* Activity:
Produce exactly the lines from the one holding "Image resolution: width=817" through the last line of the data below, with every picture left out.

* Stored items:

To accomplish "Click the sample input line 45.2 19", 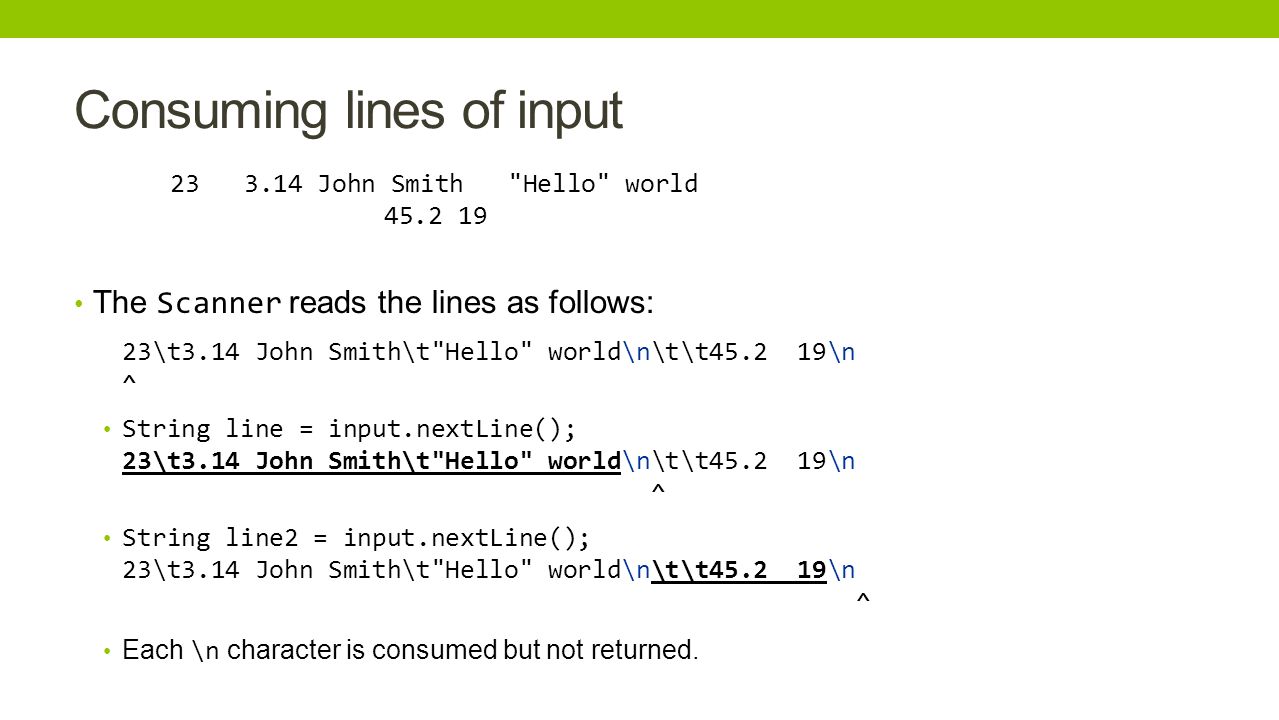I will pos(435,216).
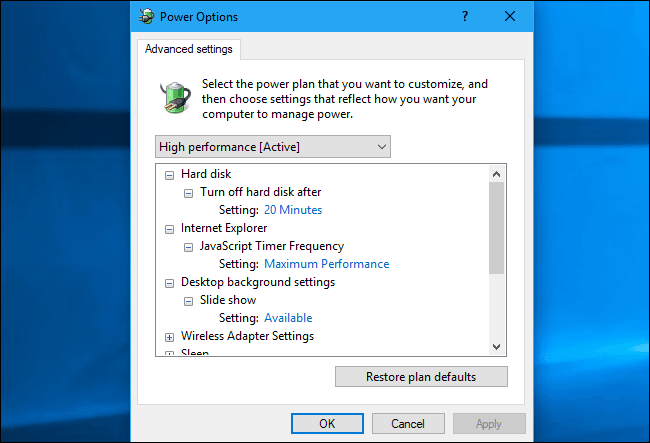This screenshot has height=443, width=650.
Task: Collapse the Internet Explorer node
Action: coord(169,229)
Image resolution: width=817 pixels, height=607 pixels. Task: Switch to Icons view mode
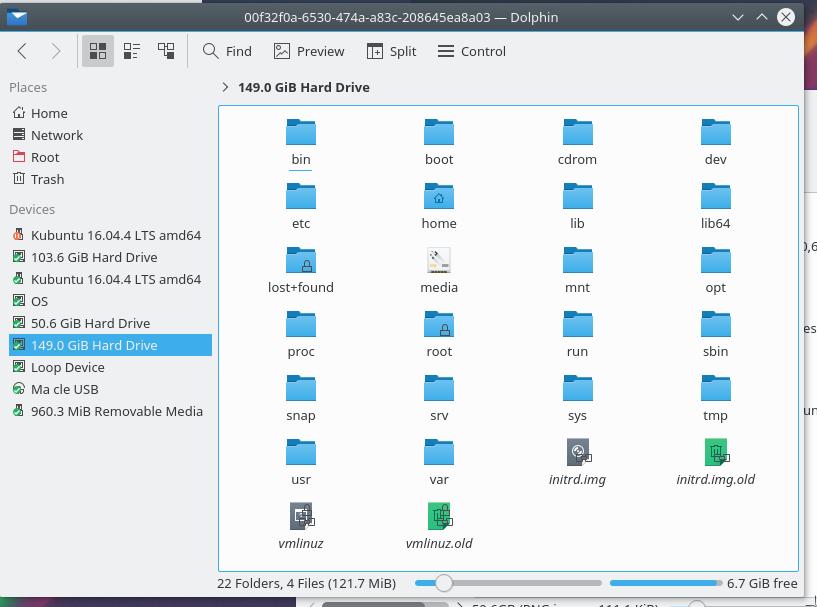98,51
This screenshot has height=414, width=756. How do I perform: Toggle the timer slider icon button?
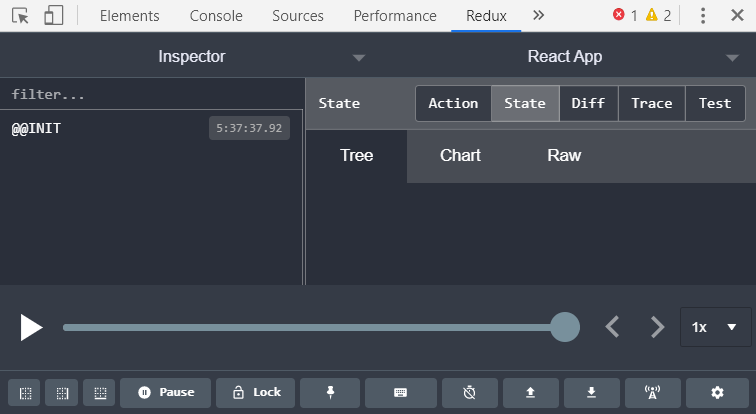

* Expected answer:
Image resolution: width=817 pixels, height=607 pixels. Task: Switch to Icons view mode
98,51
This screenshot has height=414, width=756. How do I perform: Toggle the timer slider icon button?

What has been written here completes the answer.